• **WHAT TO DO**:
Repeat everything from the line containing "Select the frog Tahm Kench skin thumbnail" down to the line containing "Action: (x=173, y=10)", keeping every line the same.

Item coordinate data
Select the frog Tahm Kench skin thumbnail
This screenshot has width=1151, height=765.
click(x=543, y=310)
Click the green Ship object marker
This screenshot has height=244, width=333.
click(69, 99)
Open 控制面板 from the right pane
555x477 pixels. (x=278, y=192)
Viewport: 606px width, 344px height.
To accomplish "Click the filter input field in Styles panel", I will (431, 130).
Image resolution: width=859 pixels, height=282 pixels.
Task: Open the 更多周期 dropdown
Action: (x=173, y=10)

--

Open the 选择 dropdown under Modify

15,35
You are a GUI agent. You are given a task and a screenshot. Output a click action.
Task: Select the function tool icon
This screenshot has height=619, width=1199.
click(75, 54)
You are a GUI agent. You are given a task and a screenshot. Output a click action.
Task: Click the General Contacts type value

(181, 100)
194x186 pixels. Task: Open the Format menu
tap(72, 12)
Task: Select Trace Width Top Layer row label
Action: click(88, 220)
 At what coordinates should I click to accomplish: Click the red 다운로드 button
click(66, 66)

• **COMPLETED TASK**:
Select the frog Tahm Kench skin thumbnail
This screenshot has width=1151, height=765.
click(x=543, y=310)
Click the green Ship object marker
This screenshot has height=244, width=333.
click(69, 99)
Open 控制面板 from the right pane
555x477 pixels. (x=278, y=192)
Viewport: 606px width, 344px height.
To accomplish "Click the filter input field in Styles panel", I will (431, 130).
Image resolution: width=859 pixels, height=282 pixels.
Task: Open the 更多周期 dropdown
Action: (x=173, y=10)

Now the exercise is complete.